### Prompt
Each line that contains "screenshot" needs to be copied from the listing.

### Data section
------------------------------

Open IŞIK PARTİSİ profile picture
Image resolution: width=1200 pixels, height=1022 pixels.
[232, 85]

------------------------------

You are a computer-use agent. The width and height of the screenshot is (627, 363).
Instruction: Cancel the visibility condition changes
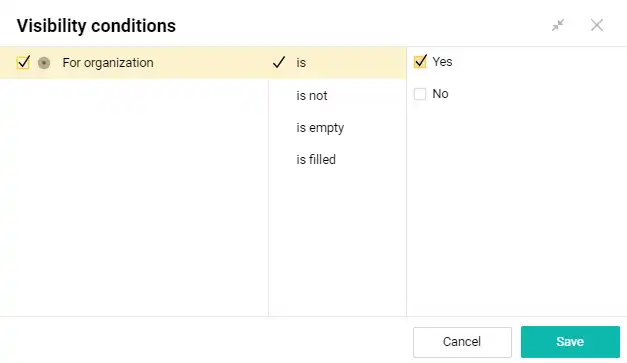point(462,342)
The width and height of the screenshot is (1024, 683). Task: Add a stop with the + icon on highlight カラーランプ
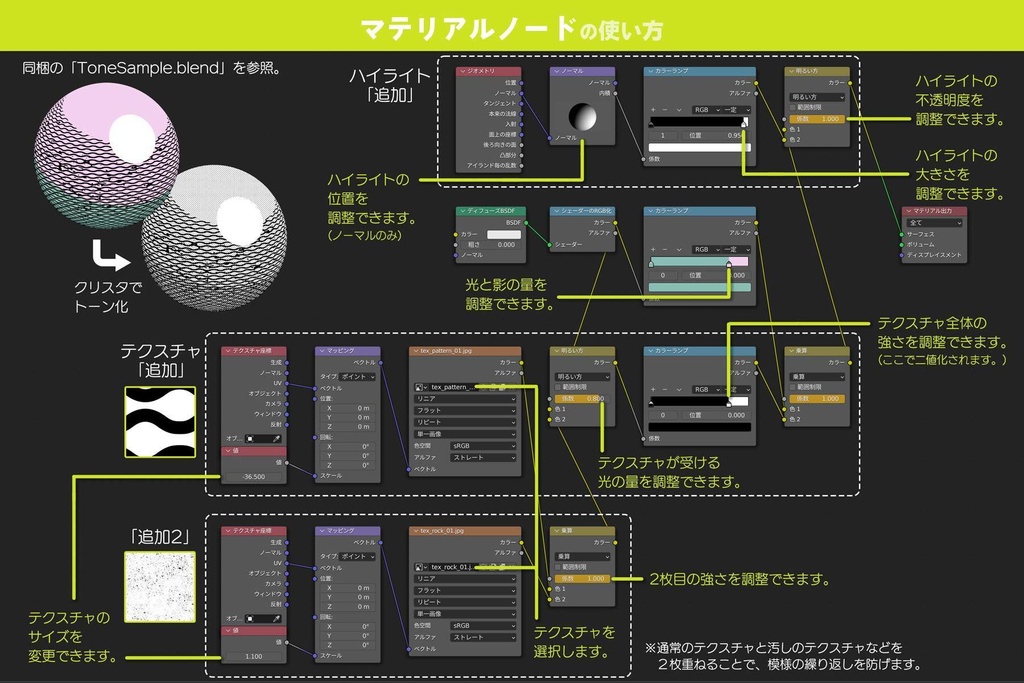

------------------------------

### Task result
You are a computer-use agent. The width and height of the screenshot is (627, 363).
The width and height of the screenshot is (1024, 683). Task: Add a stop with the + icon on highlight カラーランプ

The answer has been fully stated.